Schering-Plough, Johnson & Johnson and Medarex unveiled positive new data from two late-stage studies of golimumab, an experimental anti-TNF therapyÂ designed to treat conditions related to rheumatoid arthritis. The data on reducing symptoms of psoriatic arthritis and ankylosing spondylitis was presented at the American College of Rheumatology meeting in Boston. Golimumab works by blocking tumor necrosis factor (TNF), an inflammatory protein. If approved, golimumab would join the ranks of such anti-TNF blockbusters as Enbrel, Humira and J&J's own Remicade. And the companies say they'll be well positioned to compete. Golimumab requires injections only once a month, compared to higher frequencies for those existing drugs.
Slightly more than half of the psoriatic arthritis patients taking a 50 mg dose reported a reduction of symptoms of 20 percent or more compared to 9 percent of the volunteers receiving a placebo. About 60 percent of the patients taking either the 50 mg or 100 mg dose of the drug reported a 20 percent or greater reduction in symptoms for ankylosing spondylitis after 14 weeks. Late-stage data on rheumatoid arthritis is expected next year, and J&J is planning NDAs on all three indications for 2008.

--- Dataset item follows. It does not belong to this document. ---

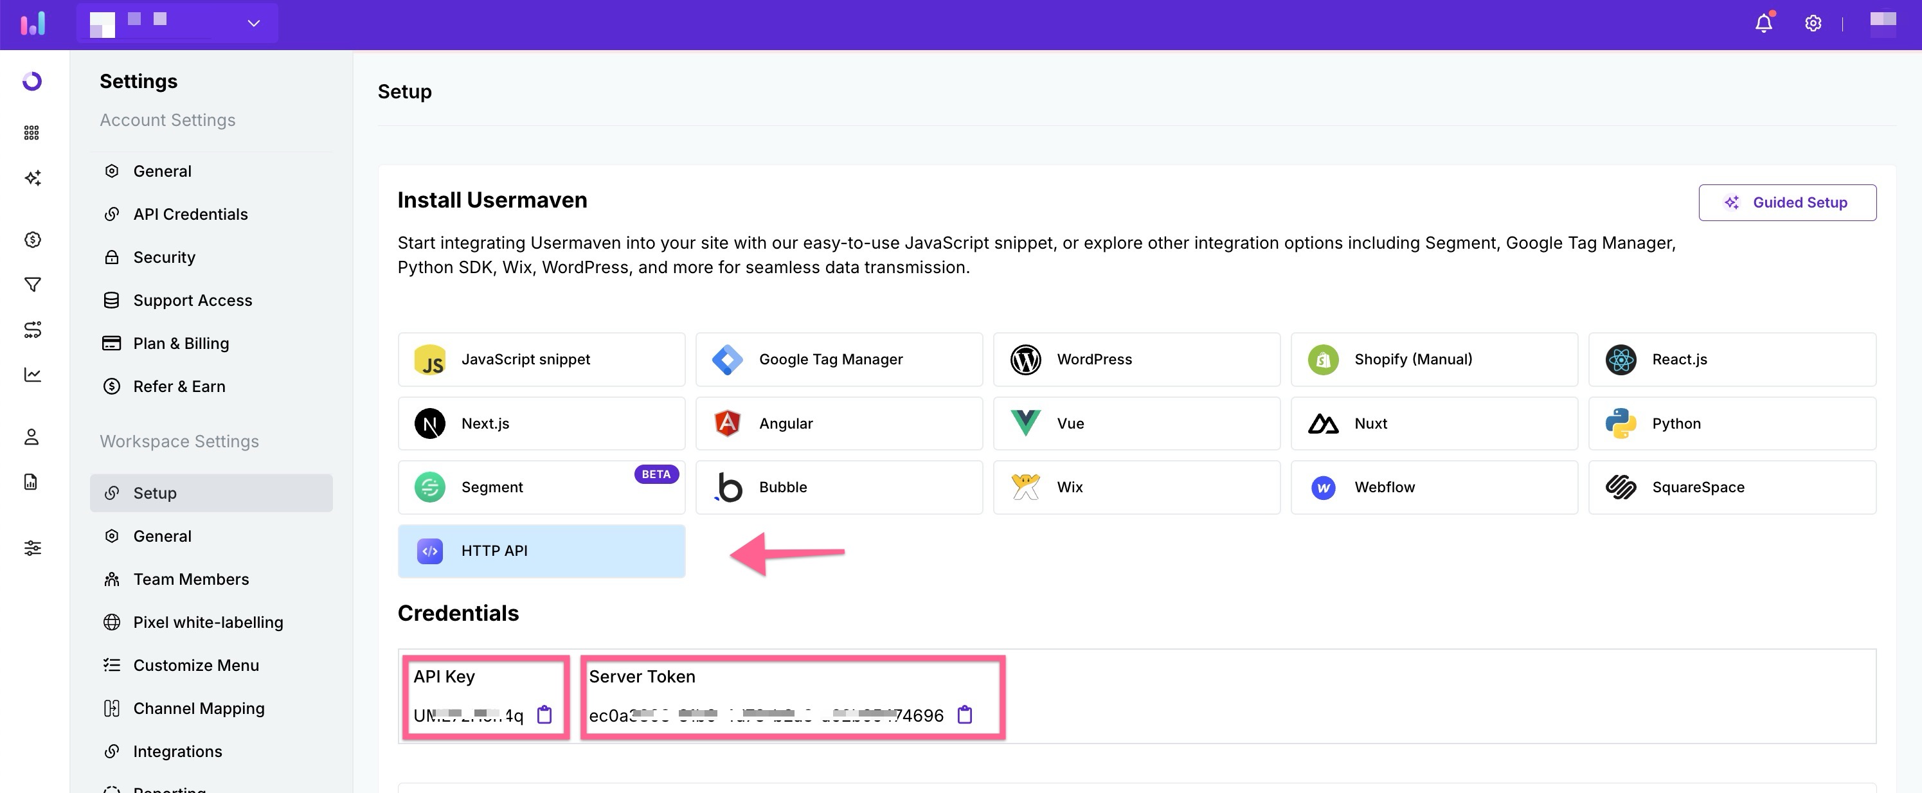The width and height of the screenshot is (1922, 793).
Task: Select the HTTP API integration option
Action: 541,551
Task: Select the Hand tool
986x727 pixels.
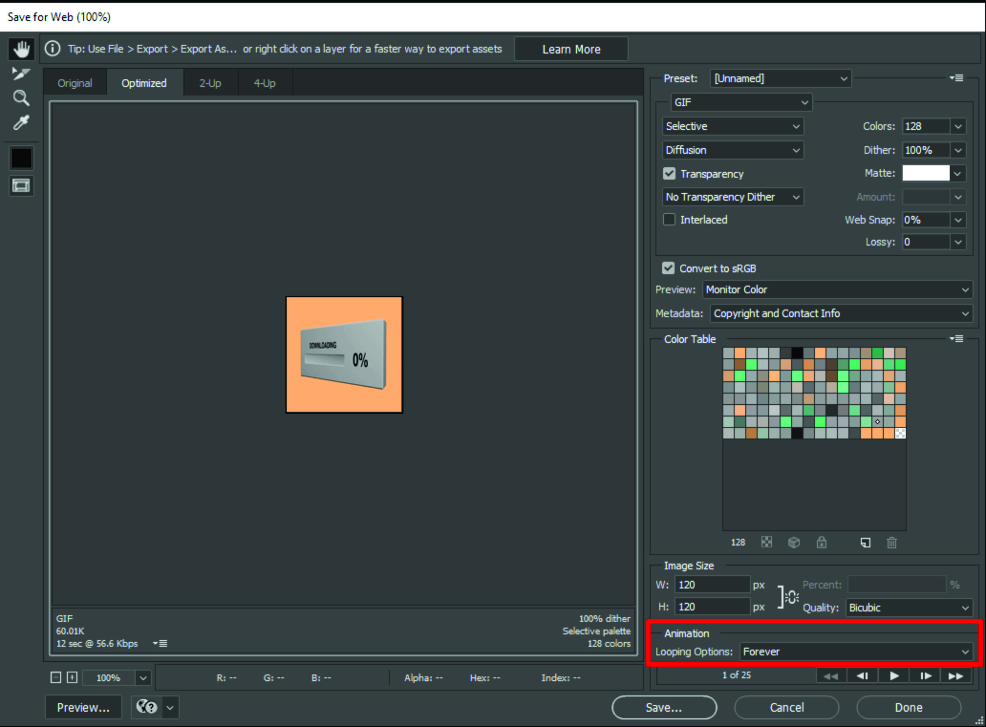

"The availability of treatments that target TNF-alpha have dramatically changed rheumatologists' approach to the management of psoriatic arthritis, a potentially disabling inflammatory disease," said Arthur Kavanaugh, MD, Professor of Medicine, University of California, San Diego, School of Medicine, and lead study investigator. "These findings show golimumab to be promising in the treatment of multiple facets of the disease, namely the joints and skin, and support the utility of this anti-TNF-alpha treatment."